Formal / stylistic description
The model sits curled in on herself, legs folded, shown largely from the back, with a turn of the neck that reveals a profile.
The broad, fleshy back forms the composition’s main axis, built from large, continuous modulations in which tonal transitions replace drawing.
Lit by diffuse light, the skin is constructed in warm pinks, milky ochres and beiges, veined with blues and greens in the shadows, lending the volume an organic density.
The blue‑green background, worked in rubbed passages and visible striations, acts as a cool counterfield that makes the flesh vibrate and sharpens the silhouette through light alone.
At left, a browner, more textured band introduces a vertical accent that counterbalances the rounded mass of the body and situates the figure within a reduced, almost enclosed space.
Comparative analysis / related works
Within the PG1 group, this *Seated Nude, Back View* is distinguished by the sobriety of its setup: no washing gesture, no central object, but a direct confrontation between the body’s volume and a heavily worked ground.
Compared with *Nude at the Basin*, where linen and the basin structure the scene, attention here concentrates on the curve of the back, the tension of the shoulders and the compression of the legs—like a study of living sculpture.

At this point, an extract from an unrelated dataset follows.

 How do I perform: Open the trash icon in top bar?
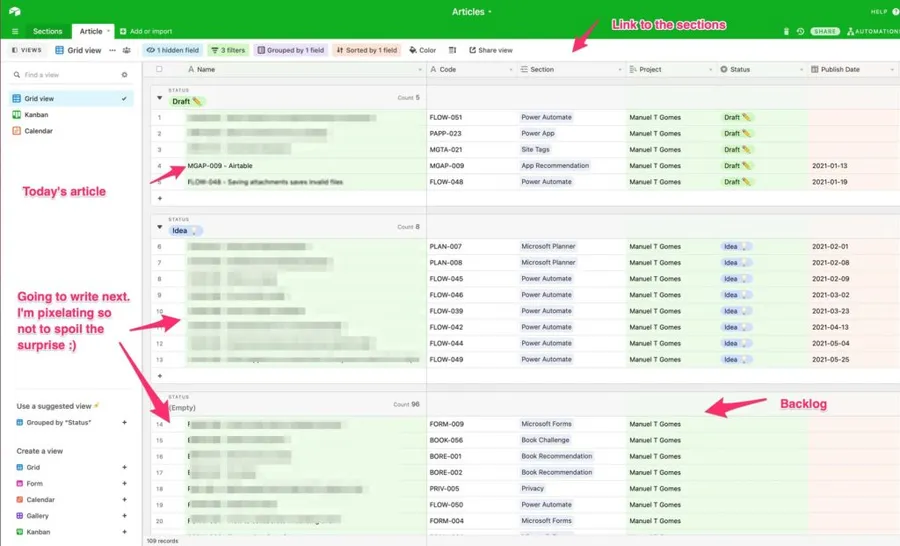786,32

Set against *Nude Putting on a Sock*, brighter and more decorative, this canvas adopts a more muted range and a heavier, pastier handling, foreshadowing later explorations in which the body’s presence becomes more mental and inward.

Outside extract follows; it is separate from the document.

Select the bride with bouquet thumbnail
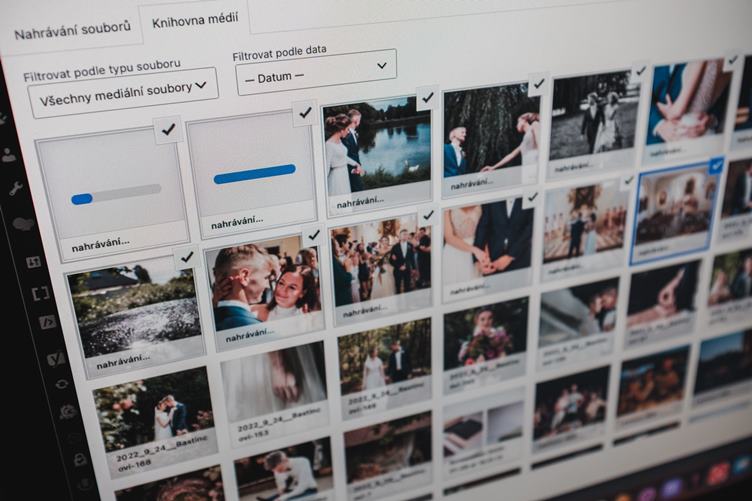 pos(485,344)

Justification of dating and attribution
The dating to c. 1939 accords with the heavier paint and the palette characteristic of the immediate pre‑war years: warm flesh tones set off by cool counterpoints, and blue‑green grounds built in layers and rubbed passages.
The closed pose, the priority given to masses and the absence of a sharp contour correspond to Breuillaud’s language within the PG1 cycle, distinct from the brighter, more narrative nudes of the early 1930s.
The attribution is further supported by the way the flesh is “sculpted” in colour, the very physical approach to modelling, and the balance between a vibrating ground and a stable volume—recurring traits of his studio practice at this date.